An eight-person jury determined Tuesday that Williams and Thicke copied elements of Gaye’s 1977 hit “Got to Give It Up” and ordered the pair to pay nearly $7.4 million to the late R&B legend’s three children.
The music industry may feel new constraints in the coming years as artists – and lawyers – sort through the verdict and its implications.
Howard King, lead attorney for Thicke and Williams, said in closing arguments that a verdict for the Gaye family would have a chilling effect on musicians trying to evoke an era or create an homage to the sound of earlier artists. Williams contended during the trial that he was only trying to mimic the “feel” of Gaye’s late 1970s music but insisted he did not use elements of his idol’s work.
“Today’s successful verdict, with the odds more than stacked against the Marvin Gaye estate, could redefine what copyright infringement means for recording artists,” said Glen Rothstein, an intellectual property attorney.
He said the decision sets a precedent because “paying homage to musical influences was an acceptable, and indeed commonplace way of conducting business and even showing respect for one’s musical idols, (but) after today, doubt has been cast on where the line will be drawn for copyright infringement purposes.”
Music copyright trials are rare, but allegations that a song copies another artist’s work are common. Singers Sam Smith and Tom Petty recently reached an agreement that conferred songwriting credit to Petty on Smith’s song, “Stay With Me,” which resembled Petty’s hit “I Won’t Back Down.”
In the “Blurred Lines” case, the Gaye family will seek an injunction against the song, giving them leverage to negotiate for royalties and other concessions such as songwriting credits.
Nona Gaye, the late singer’s daughter, wept as the verdict was read and later told reporters: “Right now, I feel free. Free from … Pharrell Williams’ and Robin Thicke’s chains and what they tried to keep on us and the lies that were told.”
Larry Iser, an intellectual property lawyer who has represented numerous musicians such as Jackson Browne and David Byrne in music copyright cases, criticized the verdict.

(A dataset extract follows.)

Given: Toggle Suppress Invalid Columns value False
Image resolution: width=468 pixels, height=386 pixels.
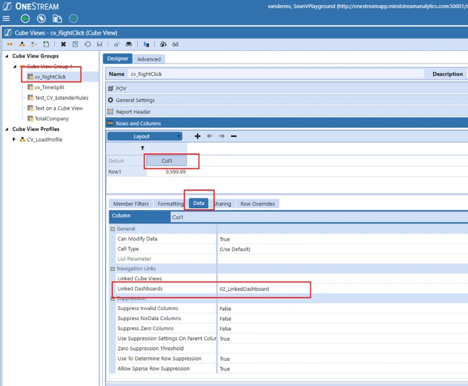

“Although Gaye was the Prince of Soul, he didn’t own a copyright to the genre, and Thicke and Williams’ homage to the feel of Marvin Gaye is not infringing,” Iser said.
King, the pair’s lawyer, said record labels are going to become more reluctant to release music that’s similar to other works – an assertion disputed by Richard Busch, the lead attorney for the Gaye family.
“While Mr. Williams’ lawyer suggested in his closing argument that the world would come to an end, and music would cease to exist if they were found liable, I still see the sun shining,” Busch said. “The music industry will go on.”
So, too, will Williams’ career, said Joe Levy, editor-at-large at Billboard.
“For Pharrell, the story moves on,” he said. “It will move on quickly.”
Williams is a seven-time Grammy Award winner whose songs he’s performed or produced have sold more than 100 million copies worldwide. His hit “Happy” has helped make him a household name, as has his work as a judge on NBC’s music competition show, “The Voice.”
“It’s much to Pharrell’s advantage that he is at a high point in his career,” Levy said.
Thicke’s career may have more issues as a result of Tuesday’s verdict because “Blurred Lines” was a global hit and his follow-up effort failed to connect with audiences, Levy said. Despite the song’s popularity, feminists have criticized it, saying it promotes rape culture.
While the verdict will likely make musicians and record labels more cautious, it won’t stop artists from using others’ works as inspiration, Levy said.
Despite the decision, he predicted that “Blurred Lines” will continue to make plenty of money for Williams, Thicke and, in all likelihood, the Gaye family.
“People aren’t going to stop playing it,” Levy said. “It’s not just going to disappear.”